You can also iterate raw CSV fields as bytes tuples:

for row in massive_speedup.FlatFiles.Stock.Trade.parse_raw("trades.csv.gz"):
    print(row[0], row[8])

Example scripts:

Record Access

Parsed records expose read-only attributes and are iterable in CSV field order:

trade = next(massive_speedup.FlatFiles.Stock.Trade.parse("trades.csv.gz"))

print(trade.ticker)
print(trade.conditions)
print(trade.sip_timestamp)
print(trade.pack())
print(list(trade))

Packed records do not include the ticker. Reconstruct with the ticker from the file name:

packed = trade.pack()
trade2 = massive_speedup.StockTrade.from_packed(packed, trade.ticker)

Window Aggregation

The native aggregators consume iterables of parsed records and yield C++ result objects exposed through nanobind. Result attributes are read-only and lazily converted to Python objects on first access. The aggregation interval and offset are expressed in seconds; the returned window_start is still nanoseconds since epoch.

import massive_speedup

trades = massive_speedup.FlatFiles.Stock.Trade.parse("trades.csv.gz")

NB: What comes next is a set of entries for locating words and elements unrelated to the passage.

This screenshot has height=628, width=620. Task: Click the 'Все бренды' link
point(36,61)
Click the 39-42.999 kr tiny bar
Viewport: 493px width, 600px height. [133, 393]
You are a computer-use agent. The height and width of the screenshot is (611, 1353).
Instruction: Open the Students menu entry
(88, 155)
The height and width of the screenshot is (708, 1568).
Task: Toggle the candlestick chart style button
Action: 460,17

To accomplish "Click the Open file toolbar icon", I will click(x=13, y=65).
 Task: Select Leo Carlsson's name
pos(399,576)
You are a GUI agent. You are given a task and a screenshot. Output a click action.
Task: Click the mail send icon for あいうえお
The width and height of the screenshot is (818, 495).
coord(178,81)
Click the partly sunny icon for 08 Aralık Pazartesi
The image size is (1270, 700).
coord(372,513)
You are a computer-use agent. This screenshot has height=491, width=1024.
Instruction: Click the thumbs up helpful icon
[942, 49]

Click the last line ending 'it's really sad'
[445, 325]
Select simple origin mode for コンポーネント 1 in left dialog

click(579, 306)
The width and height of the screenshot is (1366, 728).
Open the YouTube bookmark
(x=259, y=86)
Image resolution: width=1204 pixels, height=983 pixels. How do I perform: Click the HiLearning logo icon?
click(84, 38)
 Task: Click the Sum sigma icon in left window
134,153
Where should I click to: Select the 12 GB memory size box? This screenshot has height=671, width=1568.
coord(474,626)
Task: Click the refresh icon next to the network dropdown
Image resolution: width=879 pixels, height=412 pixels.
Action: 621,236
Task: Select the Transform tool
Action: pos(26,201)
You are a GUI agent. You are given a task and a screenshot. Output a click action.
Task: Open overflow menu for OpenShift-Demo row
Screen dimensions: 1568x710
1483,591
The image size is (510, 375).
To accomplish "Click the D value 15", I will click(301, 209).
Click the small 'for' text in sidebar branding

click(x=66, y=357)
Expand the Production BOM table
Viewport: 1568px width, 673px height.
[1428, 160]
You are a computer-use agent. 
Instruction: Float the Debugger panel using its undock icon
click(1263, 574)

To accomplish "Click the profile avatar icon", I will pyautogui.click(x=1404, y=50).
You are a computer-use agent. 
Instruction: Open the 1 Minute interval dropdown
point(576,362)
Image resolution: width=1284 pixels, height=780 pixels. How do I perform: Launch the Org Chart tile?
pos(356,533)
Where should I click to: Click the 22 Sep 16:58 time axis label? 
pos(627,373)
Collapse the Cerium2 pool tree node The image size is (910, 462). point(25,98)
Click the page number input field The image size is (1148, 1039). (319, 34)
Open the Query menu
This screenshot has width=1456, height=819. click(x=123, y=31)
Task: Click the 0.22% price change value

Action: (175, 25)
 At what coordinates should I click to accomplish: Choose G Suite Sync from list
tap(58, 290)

for bar in massive_speedup.FlatFiles.Stock.Trade.Aggregator(
    trades,
    interval_seconds=60,
):
    print(
        bar.ticker,
        bar.window_start,
        bar.open,
        bar.close,
        bar.high,
        bar.low,
        bar.avg,
        bar.volume_weighted_avg,
        bar.volume,
        bar.transactions,
        bar.stddev,
    )

Available aggregators:

  • massive_speedup.StockTradeAggregator / FlatFiles.Stock.Trade.Aggregator
  • massive_speedup.StockQuoteAggregator / FlatFiles.Stock.Quote.Aggregator
  • massive_speedup.CurrencyQuoteAggregator / FlatFiles.currency.Quote.Aggregator

Stock trades aggregate price and use size for volume and volume_weighted_avg. Stock quotes aggregate ask and bid prices separately and use ask/bid sizes for ask/bid volume-weighted averages. Currency quotes aggregate ask and bid prices separately and omit volume and volume-weighted averages because the source rows have no size field.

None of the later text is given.